From 2006 to 2008, Social Development's preceding role was reflected by styling the Minister of Human Resources and Skills Development as the "Minister of Human Resources and Social Development", and by changing the department's applied title to "Human Resources and Social Development Canada". This practice ended in late 2008 when the title was changed to "Minister of Human Resources and Skills Development." The post was later referred to as "Minister of Employment and Social Development" when the department was renamed.

On November 4, 2015, the department underwent machinery of government changes which saw the employment responsibilities transfer to the Labour Minister resulting in the newly re-titled Minister of Employment, Workforce and Labour. The Social Development aspects were then shaped into the Minister of Families, Children and Social Development.

On March 14, 2025, responsibility for the department was consolidated into a single ministerial post, the Minister of Jobs and Families.

==Sub-agencies, programs and activities ==
Sub-agencies of ESDC include:
- Service Canada
  - Service Canada Centres for Youth
- Canada Student Loans Program
- Canada Employment Insurance Commission
- Canada Pension Plan
- National Seniors Council
- Seasonal Agricultural Workers Program
- Federal Mediation and Conciliation Service
- Canada Mortgage and Housing Corporation
- Canada Industrial Relations Board

ESDC delivers $87 billion in programs and services and has approximately 24,000 employees. Approximately 19,000 of those employees work under the Service Canada banner.

== Officials and structure ==
 Minister of Jobs and Families
  - Deputy Minister of Labour
  - Senior Associate Deputy Minister of Labour
  - Business Lead, Benefits Delivery Modernization
  - Associate Deputy Minister of Labour and Chief Operating Officer for Service Canada

== Controversies ==

=== 2012/2013 privacy breach ===

On January 11, 2013, Minister Diane Finley announced that a hard drive containing information of 583,000 student loan borrowers had been lost from a Canada Student Loans Program (CSLP)/HRSDC office in Gatineau, Quebec. Borrowers who registered a loan between 2000 and 2006 were potentially affected. The information on the hard drive contained full names, social insurance numbers, contact information, and loan balances. The hard drive also contained information on 250 HRSDC employees. Concerns of privacy breaches and identity theft led to the filing of three class-action suits against the federal government on behalf of the affected students.

On January 18, 2013, the Office of the Privacy Commissioner of Canada stated that a formal investigation had been launched. The stated outcome of this investigation was to provide information to organizations and individuals to improve privacy protection.

The RCMP was notified but is waiting for the outcome of the Office of the Privacy Commissioner of Canada's investigation to do their own investigation.

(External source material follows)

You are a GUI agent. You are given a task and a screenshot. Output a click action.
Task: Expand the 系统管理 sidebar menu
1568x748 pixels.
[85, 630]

This incident has become known as "1 in 60", representing the ratio of affected individuals to the Canadian population as a whole.

=== Canada Summer Jobs program ===
In 2018, the government of Justin Trudeau introduced a new mandatory criteria for eligible employers and projects of the Canada Summer Jobs program, for which "the core mandate of the organization must respect individual human rights in Canada, including the values underlying the Canadian Charter of Rights and Freedoms (Charter) as well as other rights" like the "reproductive rights and the right to be free from discrimination". After facing nine ongoing Federal Court challenges and the complaints of the Canadian Conference of Catholic Bishops in union with the Canadian Council of Christian Charities, the requirement was rewritten and became a mandatory point for eligible projects and job activities, which must not "actively work to undermine or restrict a woman's access to sexual and reproductive health services".